*WHAT IS BEING ASKED:* Can you reproduce the rows below verbatim, everything from the line containing "pixels, height=768 pixels." down to the line containing "center [511, 422].", with both of those lines included?

(Saved data entries)
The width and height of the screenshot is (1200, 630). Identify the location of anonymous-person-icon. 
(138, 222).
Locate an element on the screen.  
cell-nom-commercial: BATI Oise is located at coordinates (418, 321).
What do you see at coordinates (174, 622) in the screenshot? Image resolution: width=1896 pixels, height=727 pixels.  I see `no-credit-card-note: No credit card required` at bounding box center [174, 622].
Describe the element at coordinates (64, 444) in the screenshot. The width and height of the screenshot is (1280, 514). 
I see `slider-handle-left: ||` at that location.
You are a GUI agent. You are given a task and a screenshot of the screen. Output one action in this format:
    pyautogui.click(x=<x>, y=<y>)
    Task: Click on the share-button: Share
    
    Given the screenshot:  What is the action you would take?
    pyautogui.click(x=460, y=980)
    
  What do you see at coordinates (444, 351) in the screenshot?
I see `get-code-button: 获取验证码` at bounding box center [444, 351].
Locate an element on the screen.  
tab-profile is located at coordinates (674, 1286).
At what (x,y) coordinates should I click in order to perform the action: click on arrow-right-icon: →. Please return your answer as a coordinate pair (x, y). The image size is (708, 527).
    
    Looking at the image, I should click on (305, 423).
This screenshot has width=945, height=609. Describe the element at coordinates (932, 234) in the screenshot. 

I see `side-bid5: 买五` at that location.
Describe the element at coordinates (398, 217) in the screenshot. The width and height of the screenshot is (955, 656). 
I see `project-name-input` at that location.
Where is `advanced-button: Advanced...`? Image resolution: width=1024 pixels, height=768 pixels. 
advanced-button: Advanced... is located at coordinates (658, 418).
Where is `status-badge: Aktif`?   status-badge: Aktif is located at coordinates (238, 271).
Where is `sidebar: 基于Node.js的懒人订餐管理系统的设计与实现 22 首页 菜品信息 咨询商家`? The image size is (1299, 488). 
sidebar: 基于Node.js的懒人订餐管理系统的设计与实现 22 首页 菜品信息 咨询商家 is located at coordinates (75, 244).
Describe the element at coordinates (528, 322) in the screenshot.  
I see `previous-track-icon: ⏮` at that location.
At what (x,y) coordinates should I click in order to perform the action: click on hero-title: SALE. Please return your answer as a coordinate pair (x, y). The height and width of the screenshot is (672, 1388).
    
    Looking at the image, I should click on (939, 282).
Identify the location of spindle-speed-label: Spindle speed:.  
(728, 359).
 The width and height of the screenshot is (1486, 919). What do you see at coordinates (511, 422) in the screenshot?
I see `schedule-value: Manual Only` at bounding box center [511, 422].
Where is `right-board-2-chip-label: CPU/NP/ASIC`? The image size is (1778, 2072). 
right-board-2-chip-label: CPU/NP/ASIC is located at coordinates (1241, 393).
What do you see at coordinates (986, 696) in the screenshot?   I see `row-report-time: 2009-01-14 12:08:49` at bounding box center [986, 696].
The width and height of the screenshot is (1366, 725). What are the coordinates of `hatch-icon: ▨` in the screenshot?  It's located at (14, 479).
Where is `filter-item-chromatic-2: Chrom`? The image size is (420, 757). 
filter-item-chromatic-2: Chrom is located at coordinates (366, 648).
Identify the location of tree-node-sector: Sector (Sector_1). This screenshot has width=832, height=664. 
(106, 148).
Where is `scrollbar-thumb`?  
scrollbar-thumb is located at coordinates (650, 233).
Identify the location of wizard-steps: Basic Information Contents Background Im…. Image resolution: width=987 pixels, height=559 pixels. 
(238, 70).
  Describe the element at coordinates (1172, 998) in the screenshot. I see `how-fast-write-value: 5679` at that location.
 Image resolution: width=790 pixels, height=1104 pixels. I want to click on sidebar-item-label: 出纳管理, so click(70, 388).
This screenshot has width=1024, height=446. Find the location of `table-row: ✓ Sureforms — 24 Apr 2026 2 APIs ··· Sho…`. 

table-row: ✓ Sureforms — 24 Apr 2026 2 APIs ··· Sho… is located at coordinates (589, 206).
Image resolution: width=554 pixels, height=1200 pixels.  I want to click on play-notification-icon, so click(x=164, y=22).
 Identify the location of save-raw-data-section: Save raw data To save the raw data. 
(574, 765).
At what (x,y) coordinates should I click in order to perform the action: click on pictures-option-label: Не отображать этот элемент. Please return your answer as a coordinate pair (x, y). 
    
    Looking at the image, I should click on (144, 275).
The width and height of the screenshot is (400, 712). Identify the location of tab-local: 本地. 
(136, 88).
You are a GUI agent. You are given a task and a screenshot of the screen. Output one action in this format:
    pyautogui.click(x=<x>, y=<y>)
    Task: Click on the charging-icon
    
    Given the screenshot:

*ANSWER TO THE EXERCISE:*
Where is `advanced-button: Advanced...`? Image resolution: width=1024 pixels, height=768 pixels. 
advanced-button: Advanced... is located at coordinates (658, 418).
Where is `status-badge: Aktif`?   status-badge: Aktif is located at coordinates (238, 271).
Where is `sidebar: 基于Node.js的懒人订餐管理系统的设计与实现 22 首页 菜品信息 咨询商家`? The image size is (1299, 488). 
sidebar: 基于Node.js的懒人订餐管理系统的设计与实现 22 首页 菜品信息 咨询商家 is located at coordinates (75, 244).
Describe the element at coordinates (528, 322) in the screenshot.  
I see `previous-track-icon: ⏮` at that location.
At what (x,y) coordinates should I click in order to perform the action: click on hero-title: SALE. Please return your answer as a coordinate pair (x, y). The height and width of the screenshot is (672, 1388).
    
    Looking at the image, I should click on (939, 282).
Identify the location of spindle-speed-label: Spindle speed:.  
(728, 359).
 The width and height of the screenshot is (1486, 919). What do you see at coordinates (511, 422) in the screenshot?
I see `schedule-value: Manual Only` at bounding box center [511, 422].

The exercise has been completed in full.